>> start EXCERPT PROVIDED
SEPARATION AGREEMENT AND

GENERAL RELEASE OF ALL CLAIMS

This Separation Agreement and General Release of All Claims (hereinafter the “Agreement”) is entered into as of the 10th day of October, 2008, by and between H. Averett Walker (“Executive”) and Security Bank Corporation (“Employer”).

BACKGROUND

At a meeting of the Board of Directors of Employer on September 16, 2008, Executive agreed to resign as President and Chief Executive Officer of Employer, and as a member of the Board of Directors of both Employer and Security Bank of Bibb County, a wholly-owned subsidiary of Employer. Executive’s resignation was expressly conditioned upon the understanding that he would receive severance benefits pursuant to his Amended and Restated Employment Agreement with Employer, dated December 18, 2007 (the “Employment Agreement”). Accordingly, the parties have agreed that Executive’s resignation shall entitle him to the same severance benefits as if Employer had terminated his employment without “Cause” for purposes of the Employment Agreement and that the Employment Agreement shall govern the parties’ rights and obligations with respect Executive’s resignation in the same manner, except as otherwise specifically provided herein. All capitalized terms not otherwise defined in this Agreement shall have the meaning provided in the Employment Agreement.
>> end EXCERPT PROVIDED
>> start DATA
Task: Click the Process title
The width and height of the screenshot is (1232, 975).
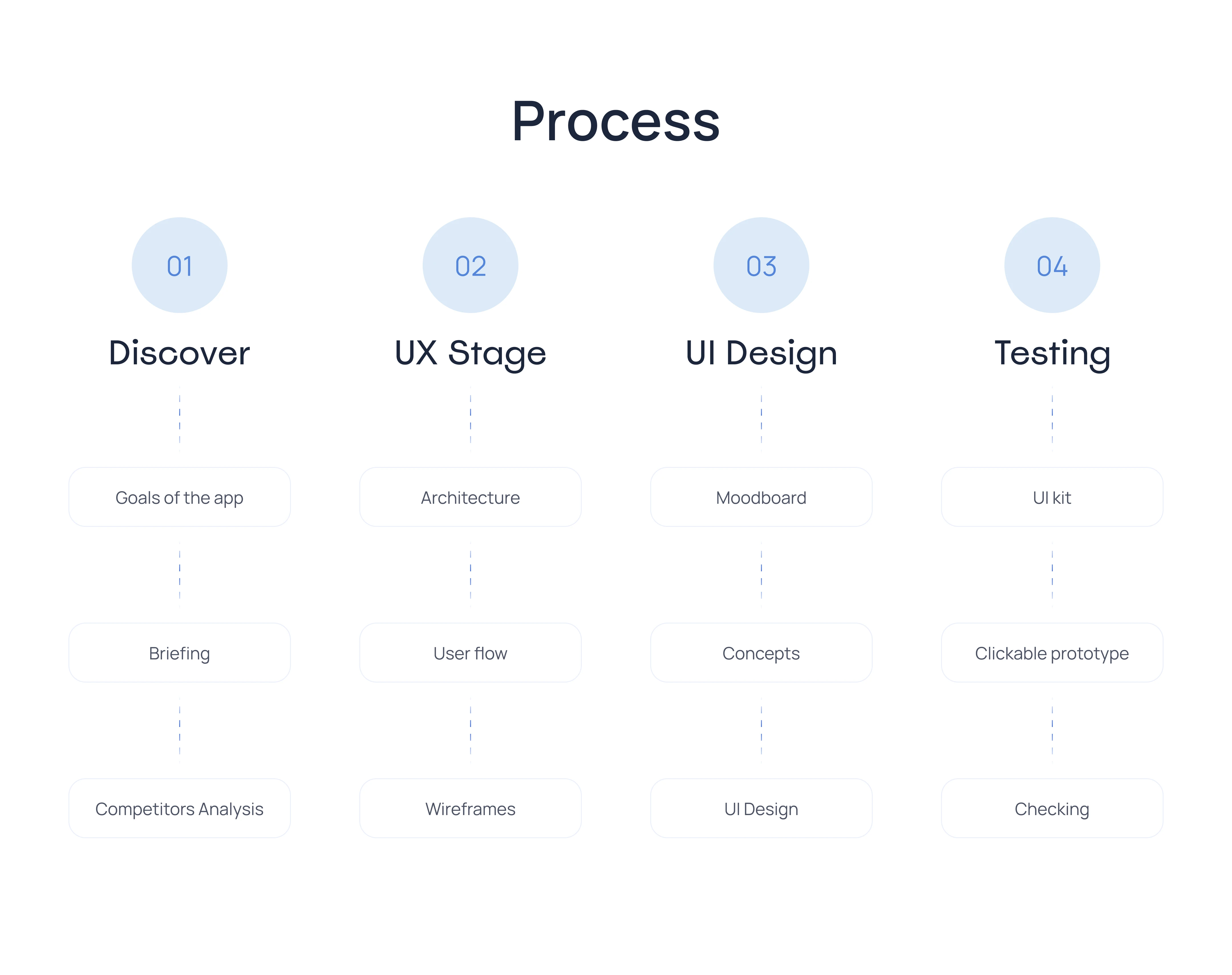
>> end DATA
**WHAT IS ASKED**:
a - Answer these questions from the separation agreement:
(i) On what date is the agreement entered into?
(ii) On what date did the Board of Directors meeting take place at which the Executive agreed to resign?
(iii) What is the date of the Amended and Restated Employment Agreement?
b - Write the next part of the separation agreement, starting after its final sentence.
The data on this page come from a source unrelated to the separation agreement.

**ANSWERS TO THE TASKS**:
a -
(i) October 10, 2008
(ii) September 16, 2008
(iii) December 18, 2007

b -
Now, therefore, in consideration of the foregoing and of the mutual covenants and agreements set forth herein, and other good and valuable consideration, the receipt and sufficiency of which are hereby acknowledged, Executive and Employer agree as follows:

1. Termination of Employment . Employer and Executive acknowledge and agree that Executive’s employment with Employer terminated effective September 16, 2008 (the “Separation Date”). Executive acknowledges and agrees that, through the date of the execution of this Agreement, Employer has met all of its obligations under the Employment Agreement and all other agreements, plans, and arrangements with Executive governing his employment and/or compensation or benefits, including claims for reimbursement of expenses incurred prior to the Separation Date under Employer’s expense reimbursement policy. Employer agrees to characterize Executive’s departure as a voluntary resignation.

2. Accrued Obligations . On September 30, 2008, Employer paid to Executive his unpaid base salary through the Separation Date, plus 10 days’ worth of accrued vacation. Employer has notified Executive of the impact of his termination of employment with respect to benefits coverage under Employer’s plans and policies and, consistent with its obligations under federal law, will provide written notice of COBRA rights to Executive.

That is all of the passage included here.